##### EXCERPTED PASSAGE
Wednesday, 18 July 2012

Oh I Do Like To Be Beside The Seaside


Does living by the coast make you healthier?

The BBC is reporting that ‘People living on the English coast are more likely than those living inland to say they are fit and well, an analysis of census data suggests.

‘The researchers said living in areas such as Skegness, St Ives or Scarborough was linked to a "small, but significant" improvement in health’.

The Telegraph has the headline 'The sea air? It really is healthy'.

Before we go any further, there is a big difference between feeling well and being healthy. Two different claims are being made, one about quality of life, the other about levels of health. The first is subjective, the second objective and therefore measureable.

People taking alternative medicine often report 'feeling better', sometimes through the operation of the placebo effect. But this doesn’t mean that they are better - and, in the case of alt med, this 'feeling' may even be dangerous if it leads to avoiding proper doctors.

A notable example of this inconsistency is a study done at Bristol Homeopathic Hospital, which 'found' that 75% of children with asthma 'felt better' after treatment. The flaws in this claim were pointed out by both the BBC and Dr Ben Goldacre. Conditions may also be self-limiting (they would have got better on their own) so external factors like treatment (or where you live) can be irrelevant. Or the condition may be periodic so the patients may be experiencing a period of less intense manifestations after a more extreme one (reversion to norm).

Then there is the problem of self-reporting, which is notoriously unreliable.

The researchers of the current study analysed data from 48.2 million people in the 2001 England census. As part of the census, people were asked ‘over the last 12 months would you say your health has on the whole been: good, fairly good or not good?’

There is a recognised psychological tendency that if people are asked to think back over a period of time, they will remember the most recent events more strongly as these memories are more salient. So if they are feeling well at the time of the census, they are less likely to focus on episodes of illness early in the year.

There is also a tendency that means a long period of illness ending in a short period of wellness will be considered more bearable (and may be reported as better health overall) than a long period of wellness ending in a short period of illness.
##########
ABOUT THIS EXERCISE: Reproduce, word for word, the stretch of the seaside health post from "The researchers of" through "in the year.".
##### RAW DATA
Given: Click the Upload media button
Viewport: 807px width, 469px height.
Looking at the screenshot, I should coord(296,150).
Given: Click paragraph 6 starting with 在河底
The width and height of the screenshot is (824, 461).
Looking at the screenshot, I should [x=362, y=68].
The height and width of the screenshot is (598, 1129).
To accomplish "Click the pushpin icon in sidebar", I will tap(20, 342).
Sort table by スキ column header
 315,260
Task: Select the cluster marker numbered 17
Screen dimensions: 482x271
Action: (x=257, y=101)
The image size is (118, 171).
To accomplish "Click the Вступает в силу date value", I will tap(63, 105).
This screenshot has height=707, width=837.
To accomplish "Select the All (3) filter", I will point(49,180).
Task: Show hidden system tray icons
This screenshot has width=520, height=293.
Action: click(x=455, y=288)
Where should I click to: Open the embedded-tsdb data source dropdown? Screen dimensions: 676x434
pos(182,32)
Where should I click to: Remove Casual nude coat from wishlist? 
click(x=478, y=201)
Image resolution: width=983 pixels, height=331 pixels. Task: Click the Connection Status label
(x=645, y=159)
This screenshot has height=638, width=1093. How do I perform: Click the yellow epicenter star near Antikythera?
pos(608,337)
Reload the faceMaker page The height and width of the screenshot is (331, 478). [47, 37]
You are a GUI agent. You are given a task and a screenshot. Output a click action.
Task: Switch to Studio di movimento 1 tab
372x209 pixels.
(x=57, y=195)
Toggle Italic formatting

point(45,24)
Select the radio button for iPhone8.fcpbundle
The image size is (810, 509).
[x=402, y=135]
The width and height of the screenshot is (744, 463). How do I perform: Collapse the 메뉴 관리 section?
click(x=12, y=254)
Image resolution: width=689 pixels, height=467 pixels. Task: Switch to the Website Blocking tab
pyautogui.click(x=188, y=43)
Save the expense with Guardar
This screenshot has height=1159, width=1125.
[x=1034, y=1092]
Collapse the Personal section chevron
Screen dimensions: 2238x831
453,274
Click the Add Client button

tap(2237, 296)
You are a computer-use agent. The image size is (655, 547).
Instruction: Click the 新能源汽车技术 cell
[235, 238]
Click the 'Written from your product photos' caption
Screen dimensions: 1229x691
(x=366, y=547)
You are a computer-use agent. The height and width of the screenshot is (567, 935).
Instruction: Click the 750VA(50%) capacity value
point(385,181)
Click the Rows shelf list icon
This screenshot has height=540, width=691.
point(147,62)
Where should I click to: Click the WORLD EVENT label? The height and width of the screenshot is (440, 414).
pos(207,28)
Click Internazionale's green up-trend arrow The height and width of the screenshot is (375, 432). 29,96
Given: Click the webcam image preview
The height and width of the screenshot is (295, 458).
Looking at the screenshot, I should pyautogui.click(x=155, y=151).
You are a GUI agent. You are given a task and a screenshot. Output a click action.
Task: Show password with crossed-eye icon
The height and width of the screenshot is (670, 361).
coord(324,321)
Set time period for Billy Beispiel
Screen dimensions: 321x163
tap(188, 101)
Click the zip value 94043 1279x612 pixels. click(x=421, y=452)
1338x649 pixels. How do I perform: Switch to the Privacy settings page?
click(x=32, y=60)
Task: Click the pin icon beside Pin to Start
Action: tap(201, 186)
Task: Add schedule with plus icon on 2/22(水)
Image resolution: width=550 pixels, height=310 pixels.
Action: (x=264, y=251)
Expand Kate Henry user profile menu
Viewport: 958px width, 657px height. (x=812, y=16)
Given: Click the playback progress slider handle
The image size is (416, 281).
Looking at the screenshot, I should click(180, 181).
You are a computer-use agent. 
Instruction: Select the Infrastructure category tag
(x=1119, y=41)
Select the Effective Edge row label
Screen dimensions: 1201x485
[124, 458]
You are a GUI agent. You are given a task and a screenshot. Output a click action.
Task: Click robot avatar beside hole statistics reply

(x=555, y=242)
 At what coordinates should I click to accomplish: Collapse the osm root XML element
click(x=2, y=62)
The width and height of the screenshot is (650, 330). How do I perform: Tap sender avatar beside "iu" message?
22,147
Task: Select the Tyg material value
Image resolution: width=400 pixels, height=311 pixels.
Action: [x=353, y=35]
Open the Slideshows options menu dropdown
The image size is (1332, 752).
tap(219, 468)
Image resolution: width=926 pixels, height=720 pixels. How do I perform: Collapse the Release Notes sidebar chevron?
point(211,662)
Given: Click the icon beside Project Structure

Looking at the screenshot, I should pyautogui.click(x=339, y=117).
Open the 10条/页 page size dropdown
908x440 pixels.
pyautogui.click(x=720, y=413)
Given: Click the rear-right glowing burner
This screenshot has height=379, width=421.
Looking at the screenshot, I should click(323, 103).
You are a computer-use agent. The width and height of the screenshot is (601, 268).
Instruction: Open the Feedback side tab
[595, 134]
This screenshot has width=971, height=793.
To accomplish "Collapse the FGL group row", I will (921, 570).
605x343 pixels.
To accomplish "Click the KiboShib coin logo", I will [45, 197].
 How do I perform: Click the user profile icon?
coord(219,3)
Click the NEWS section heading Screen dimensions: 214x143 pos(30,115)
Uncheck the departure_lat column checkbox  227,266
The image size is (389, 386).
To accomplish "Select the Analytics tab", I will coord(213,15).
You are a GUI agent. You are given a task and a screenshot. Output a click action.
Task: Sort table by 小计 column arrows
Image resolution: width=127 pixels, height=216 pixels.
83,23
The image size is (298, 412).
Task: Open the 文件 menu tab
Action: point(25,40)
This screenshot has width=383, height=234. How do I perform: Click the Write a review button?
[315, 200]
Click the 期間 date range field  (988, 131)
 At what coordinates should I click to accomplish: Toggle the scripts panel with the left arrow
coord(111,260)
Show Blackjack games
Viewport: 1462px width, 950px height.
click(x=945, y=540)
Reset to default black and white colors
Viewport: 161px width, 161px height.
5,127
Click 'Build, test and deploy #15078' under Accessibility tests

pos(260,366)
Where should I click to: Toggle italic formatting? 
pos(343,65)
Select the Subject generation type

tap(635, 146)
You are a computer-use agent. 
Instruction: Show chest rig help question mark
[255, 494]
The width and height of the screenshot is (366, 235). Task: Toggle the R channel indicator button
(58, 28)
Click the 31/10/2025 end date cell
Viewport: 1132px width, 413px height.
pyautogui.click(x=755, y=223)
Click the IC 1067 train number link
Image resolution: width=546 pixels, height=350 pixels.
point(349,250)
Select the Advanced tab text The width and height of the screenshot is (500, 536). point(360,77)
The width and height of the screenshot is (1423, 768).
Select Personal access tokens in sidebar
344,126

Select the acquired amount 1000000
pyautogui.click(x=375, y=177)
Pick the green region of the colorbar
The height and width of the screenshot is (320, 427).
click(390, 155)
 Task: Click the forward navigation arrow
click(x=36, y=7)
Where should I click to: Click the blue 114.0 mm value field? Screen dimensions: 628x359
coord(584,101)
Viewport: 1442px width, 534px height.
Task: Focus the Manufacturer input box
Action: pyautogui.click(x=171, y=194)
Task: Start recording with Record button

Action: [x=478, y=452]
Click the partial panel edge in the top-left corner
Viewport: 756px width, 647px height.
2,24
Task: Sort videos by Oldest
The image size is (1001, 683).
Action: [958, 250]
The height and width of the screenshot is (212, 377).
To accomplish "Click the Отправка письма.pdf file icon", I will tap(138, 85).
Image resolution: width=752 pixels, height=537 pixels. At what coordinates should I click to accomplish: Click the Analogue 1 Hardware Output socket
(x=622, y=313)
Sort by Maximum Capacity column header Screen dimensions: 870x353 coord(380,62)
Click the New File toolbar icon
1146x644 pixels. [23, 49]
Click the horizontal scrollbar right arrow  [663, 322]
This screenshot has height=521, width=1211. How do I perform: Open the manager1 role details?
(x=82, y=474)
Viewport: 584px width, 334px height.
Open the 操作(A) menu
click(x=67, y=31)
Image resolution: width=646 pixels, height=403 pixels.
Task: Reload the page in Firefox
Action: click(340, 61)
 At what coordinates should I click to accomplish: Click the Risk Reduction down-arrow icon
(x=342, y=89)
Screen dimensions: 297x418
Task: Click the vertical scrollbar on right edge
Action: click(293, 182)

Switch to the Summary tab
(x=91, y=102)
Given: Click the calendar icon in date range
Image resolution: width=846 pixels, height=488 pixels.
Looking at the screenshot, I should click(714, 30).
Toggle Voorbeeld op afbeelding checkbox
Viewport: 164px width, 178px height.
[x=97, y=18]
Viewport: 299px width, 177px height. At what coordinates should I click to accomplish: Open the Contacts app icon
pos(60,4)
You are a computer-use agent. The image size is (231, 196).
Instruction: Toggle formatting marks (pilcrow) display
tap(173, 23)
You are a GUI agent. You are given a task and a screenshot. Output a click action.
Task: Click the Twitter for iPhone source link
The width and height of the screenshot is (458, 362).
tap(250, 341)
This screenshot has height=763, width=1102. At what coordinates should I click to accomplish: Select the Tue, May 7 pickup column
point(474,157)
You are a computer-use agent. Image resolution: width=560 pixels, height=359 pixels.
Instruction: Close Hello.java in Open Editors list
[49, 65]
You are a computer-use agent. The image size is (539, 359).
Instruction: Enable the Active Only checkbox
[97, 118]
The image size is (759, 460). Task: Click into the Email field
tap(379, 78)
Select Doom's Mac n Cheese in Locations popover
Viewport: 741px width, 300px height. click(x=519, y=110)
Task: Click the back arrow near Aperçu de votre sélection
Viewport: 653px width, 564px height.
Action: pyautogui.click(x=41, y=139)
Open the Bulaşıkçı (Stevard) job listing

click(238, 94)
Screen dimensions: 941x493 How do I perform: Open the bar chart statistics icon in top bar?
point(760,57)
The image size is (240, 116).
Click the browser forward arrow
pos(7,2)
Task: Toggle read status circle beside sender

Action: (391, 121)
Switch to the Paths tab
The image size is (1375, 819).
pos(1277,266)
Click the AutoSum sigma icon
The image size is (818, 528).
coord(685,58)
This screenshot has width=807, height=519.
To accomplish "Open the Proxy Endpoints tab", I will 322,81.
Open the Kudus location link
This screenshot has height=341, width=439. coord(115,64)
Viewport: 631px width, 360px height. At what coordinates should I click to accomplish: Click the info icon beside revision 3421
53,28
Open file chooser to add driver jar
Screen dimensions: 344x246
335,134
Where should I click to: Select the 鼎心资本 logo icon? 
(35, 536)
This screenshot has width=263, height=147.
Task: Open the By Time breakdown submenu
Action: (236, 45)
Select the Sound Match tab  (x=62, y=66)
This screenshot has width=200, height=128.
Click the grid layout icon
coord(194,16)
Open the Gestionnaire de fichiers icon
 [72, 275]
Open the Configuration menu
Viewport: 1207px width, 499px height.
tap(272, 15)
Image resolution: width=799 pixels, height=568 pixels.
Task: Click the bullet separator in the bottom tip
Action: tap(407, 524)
##########
ANSWER SPACE:
The researchers of the current study analysed data from 48.2 million people in the 2001 England census. As part of the census, people were asked ‘over the last 12 months would you say your health has on the whole been: good, fairly good or not good?’

There is a recognised psychological tendency that if people are asked to think back over a period of time, they will remember the most recent events more strongly as these memories are more salient. So if they are feeling well at the time of the census, they are less likely to focus on episodes of illness early in the year.